** begin LISTED ENTRIES **
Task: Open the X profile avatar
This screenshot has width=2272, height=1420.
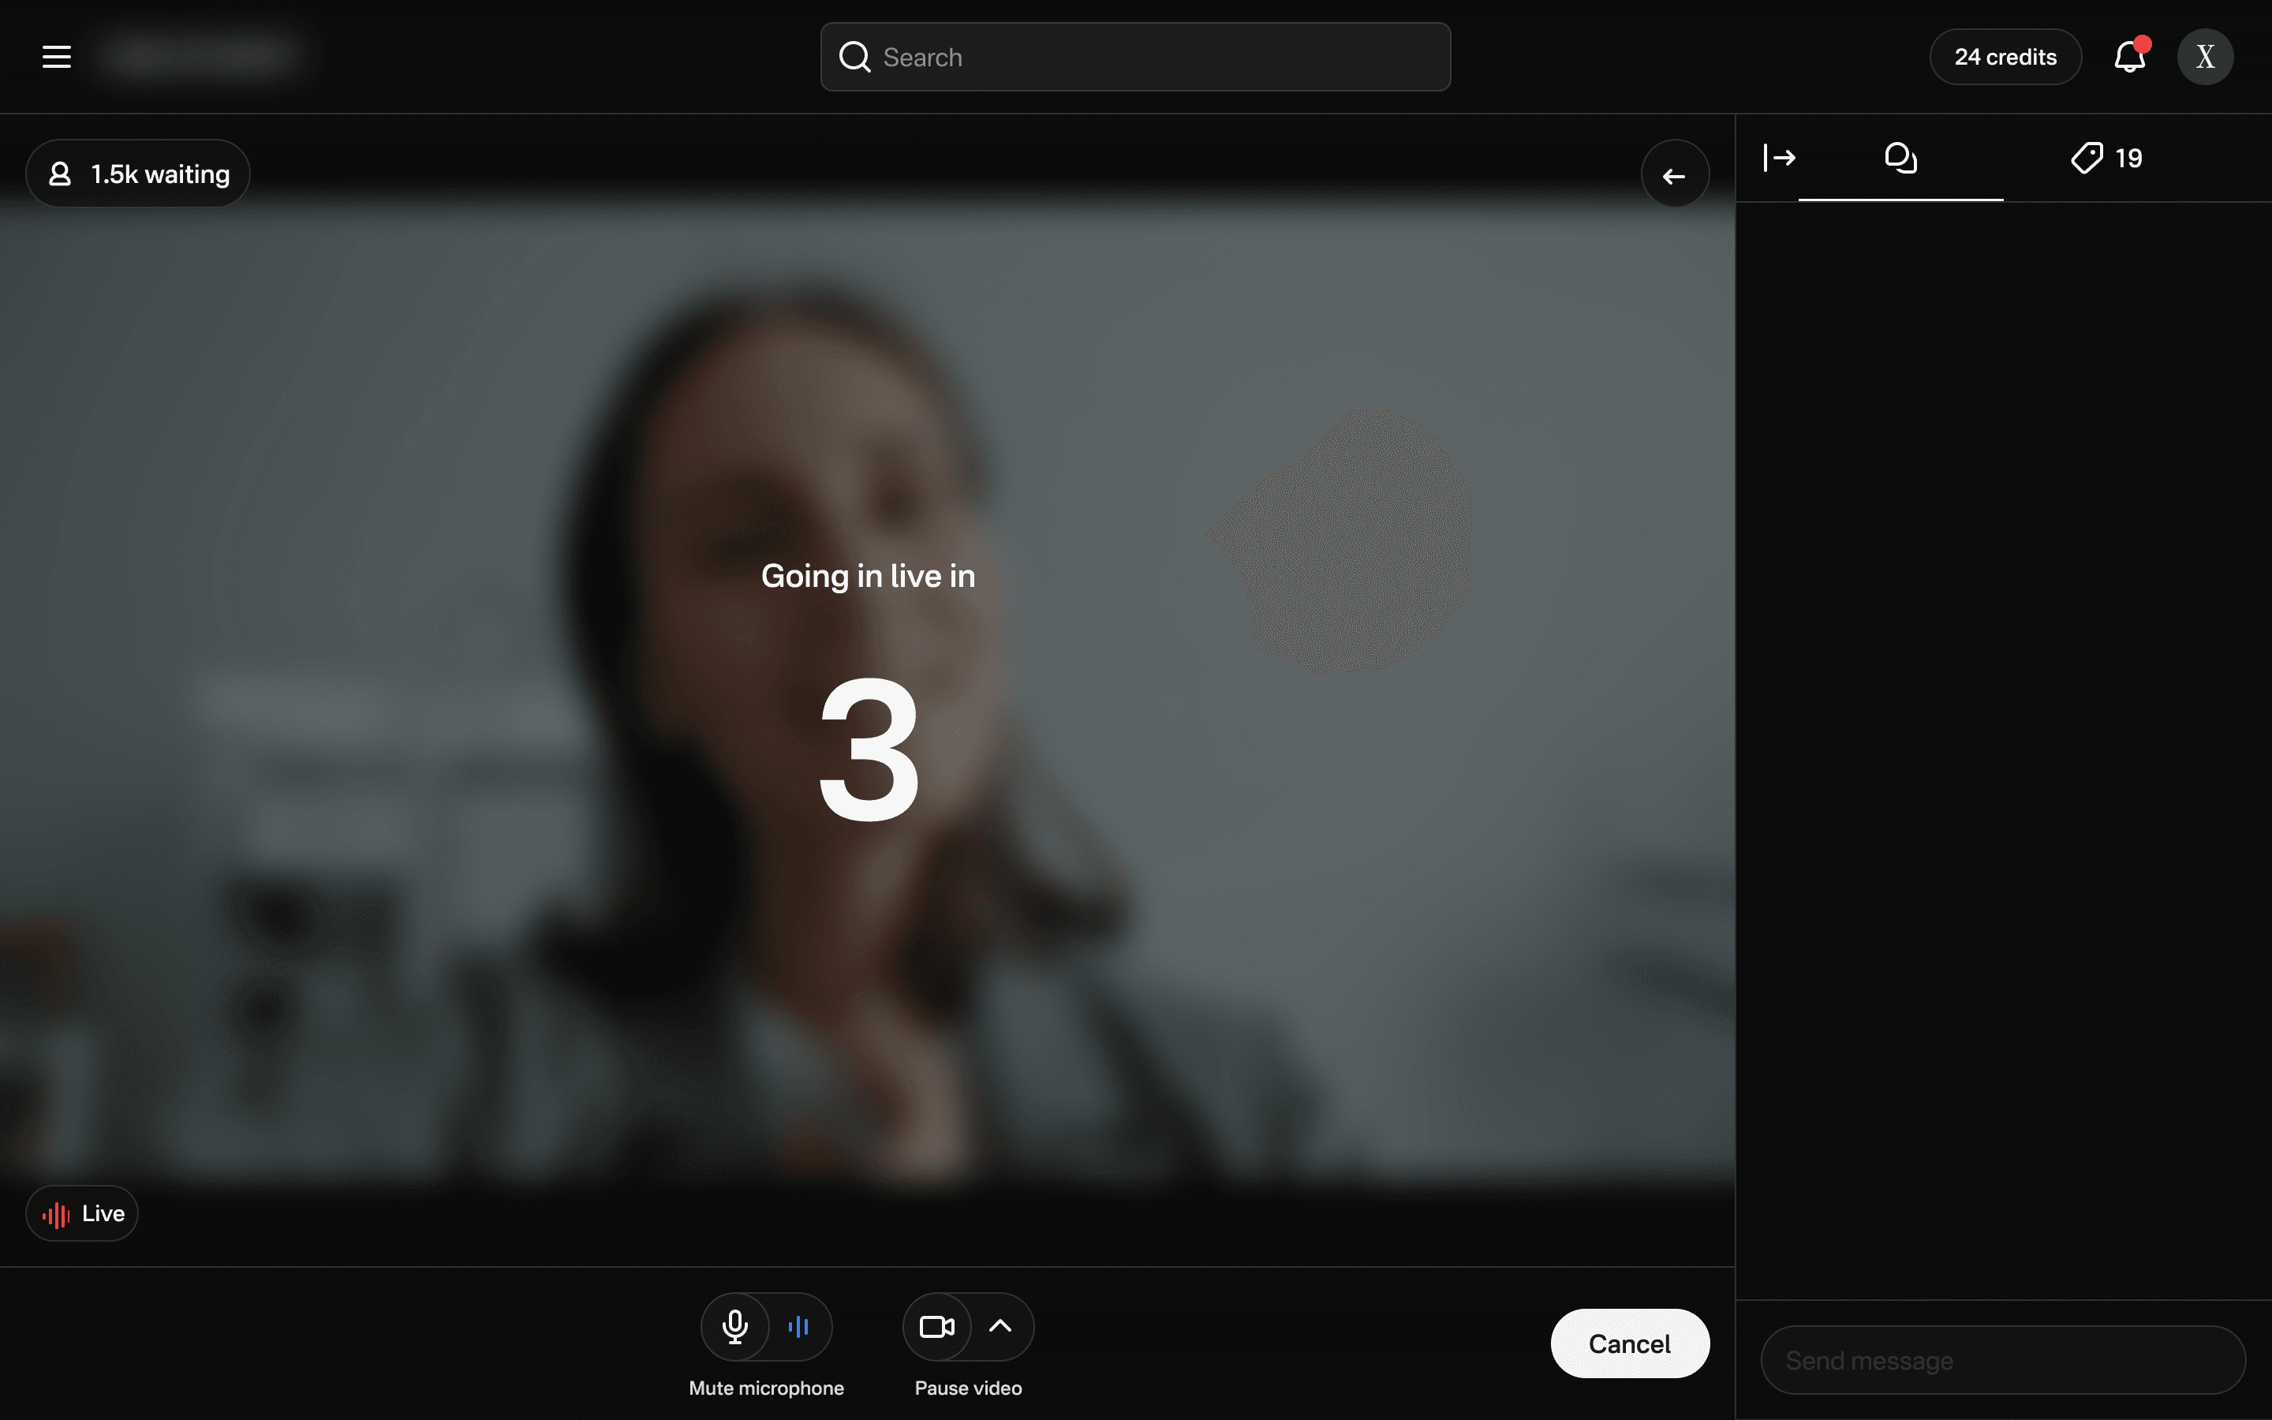Action: pyautogui.click(x=2204, y=57)
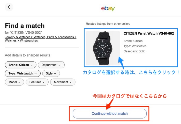
Task: Expand the Model filter dropdown
Action: (14, 82)
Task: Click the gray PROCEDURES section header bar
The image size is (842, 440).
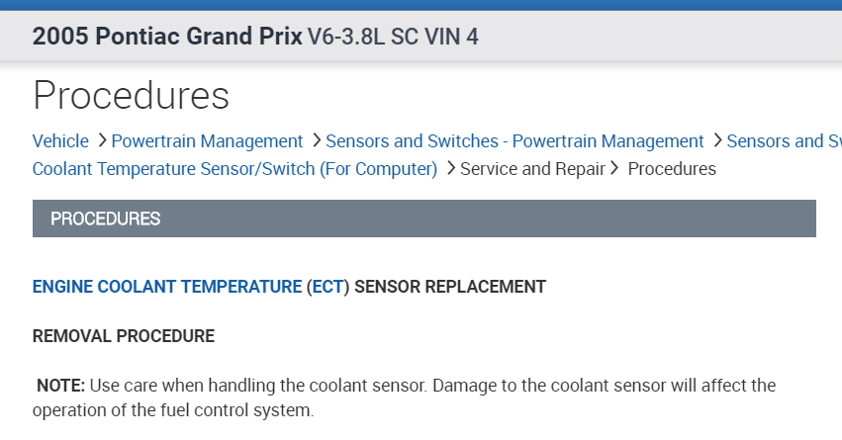Action: point(423,219)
** end LISTED ENTRIES **
TASK DIRECTIONS:
Format the entries above as a JSON list of strings, one string per line, with blank lines omitted. Leave the pictures out.

TASK RESPONSE:
[
  "Task: Open the X profile avatar",
  "This screenshot has width=2272, height=1420.",
  "Action: pyautogui.click(x=2204, y=57)",
  "Task: Expand the Model filter dropdown",
  "Action: (14, 82)",
  "Task: Click the gray PROCEDURES section header bar",
  "The image size is (842, 440).",
  "Action: point(423,219)"
]